Sylvia Iriondo addresses Justice Cuba in the Cannon Building
I had the difficult task of serving as an interpreter for: Jorge García Más, who lost 14 family members in the July 13, 1994 "13 de marzo" tugboat massacre; political prisoners Ernesto Díaz Rodríguez and Basilio Guzman who served 22 years in prison and recounted the beatings, sonic attacks, and mistreatment they and their compatriots were subjected to in Castro's prisons and a member of the Venezuelan military  testified on the systematic penetration of Venezuelan institutions by the Castro regime and how it has turned Venezuela into a totalitarian regime.

Listening to Jorge García Más, who lost 14 family members on July 13, 1994
Basilio Guzman was freed and forcibly exiled in 1984, after 22 years in prison, and flew to the United States along with 25 other Cuban political prisoners with the Reverend Jesse Jackson, who had petitioned for their release when he visited Cuba and met with Fidel Castro. Ernesto Díaz Rodríguez who was freed in 1991 also addressed the use of sound to mistreat political prisoners:
"Although with other characteristics , in the summer of 1977, on the occasion were various Cuban political prisoners found ourselves in the punishment cells of the Combinado del Este prison, the prison authorities made use of the application of acoustic tortures with the intention of breaking our physical and mental states of health. In the area of the punishment cells where I had been confined during those days were also the political prisoners  Luis Zuñiga, Miguel Angel Alvarez Cardenty, Servando Infante Jimenez, Remberto Zamora Chirino, Teodoro Gonzalez Alvarado, Sergio Bravo and Reinaldo Lopez Lima.

Rafael del Pino Siero, U.S. citizen, was another who inhabited those infernal jails. We knew of his personal differences with Fidel Castro, with whom he had shared a frustrated friendship. This was the apparent reason that in reprisal during many years they denied him adequate medical assistance to correct a serious infection that he had suffered in the bladder. In that way from the time of his arrest and imprisonment he had been obligated to carry, for years, with a catheter and plastic bag for the collection of urine. The accumulated suffering of this period of cruelty, added to the sonic tortures that together with us he was a victim of, were probably the cause during those days that motivated what the government defined as a suicide by this political prisoner in his punishment cell."
Although Ernesto Díaz went on to say that it was possible it was a murder covered up as a suicide. In reality, either way, Rafael del Pino Siero was a victim of the Communist tyranny of Cuba. Basilio Guzman described the after effects of the sonic attacks he suffered while in prison: "I have never been able to climb a ladder again, the doctor has forbidden me, because I feel that I have lost my stability since those days in prison."

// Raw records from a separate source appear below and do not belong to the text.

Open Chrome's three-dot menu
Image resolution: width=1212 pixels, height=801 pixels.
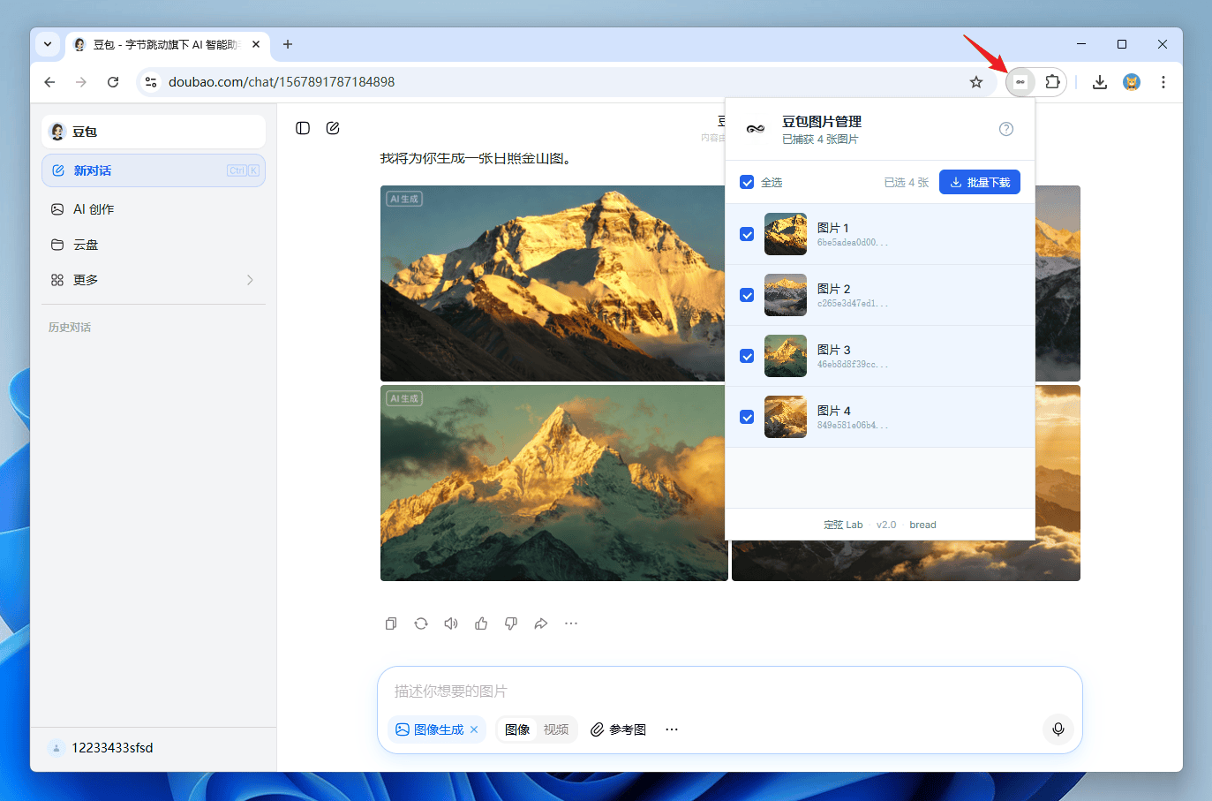pyautogui.click(x=1163, y=81)
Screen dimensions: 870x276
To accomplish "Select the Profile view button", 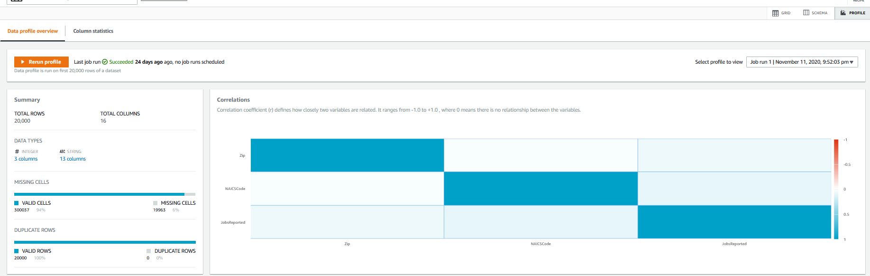I will (x=853, y=13).
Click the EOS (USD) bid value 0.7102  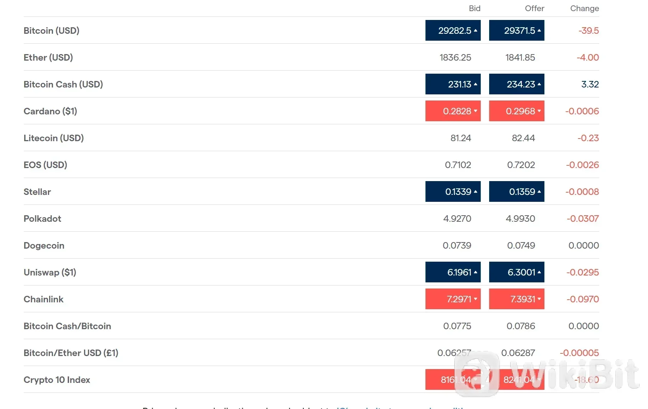(458, 165)
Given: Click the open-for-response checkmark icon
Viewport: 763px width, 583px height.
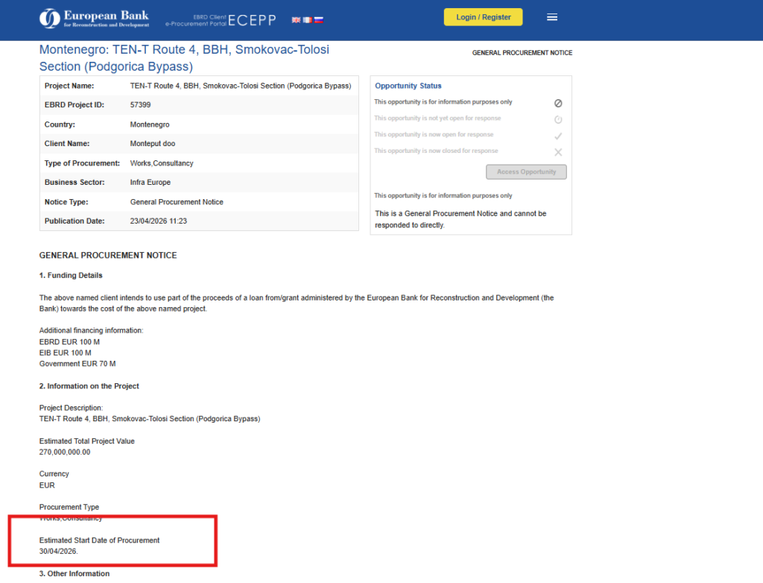Looking at the screenshot, I should coord(558,136).
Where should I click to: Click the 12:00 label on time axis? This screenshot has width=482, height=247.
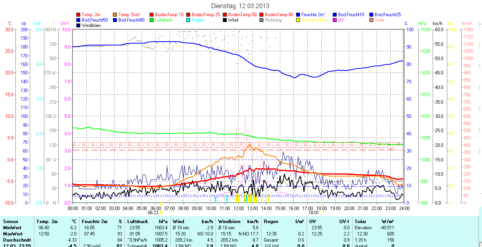tap(238, 208)
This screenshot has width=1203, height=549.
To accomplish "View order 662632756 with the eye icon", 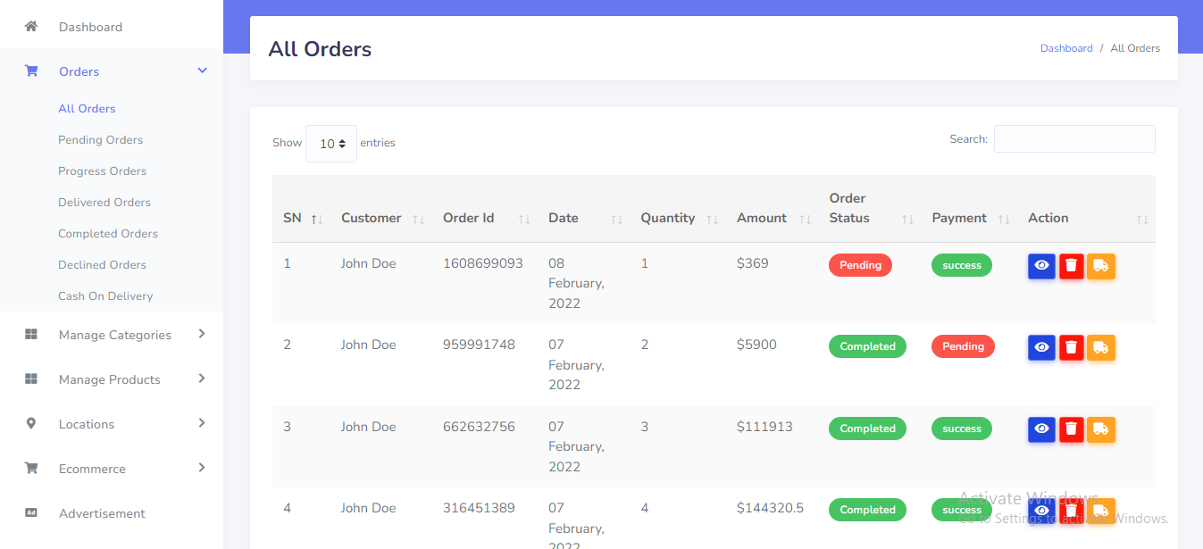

Basilio Guzman (left) and Ernesto Díaz Rodríguez (right) testified today
Congresswoman Illeana Ros Lehtinen and Congressman Mario Diaz Balart addressed the Commission and thanked them for their work and the need for it to continue in order to hold the Castro regime accountable.

Congressman Diazz Balart addresses the Commission and the audience
Congressman Mario Diaz Balart tweeted: "[m]ust continue to condemn abuses + brutal oppression of the Castro regime. Thank you to pro-democracy leaders, families of victims, + participants who shared their stories today in the halls of Congress

Earlier in the day members of the JusticeCuba commission went to the Embassy of Cuba in Washington, DC to obtain visas to travel to Cuba to interview victims and oppressors. They were denied entry to the diplomatic compound. This should not have been a surprise.

Members of theJusticeCuba Commission outside the Embassy of Cuba in DC
The regime in Cuba refuses to be held accountable. Amnesty International, Human Rights Watch, and the International Committee of the Red Cross have not had access to Cuban prisons for decades. Furthermore, former long term political prisoner and opposition leader Jorge Luís García Pérez “Antunez” was blocked from traveling out of Cuba to testify at this hearing.

All of this demonstrates that the Castro regime fears truth and memory because it leads to justice that would hold the oppressors accountable.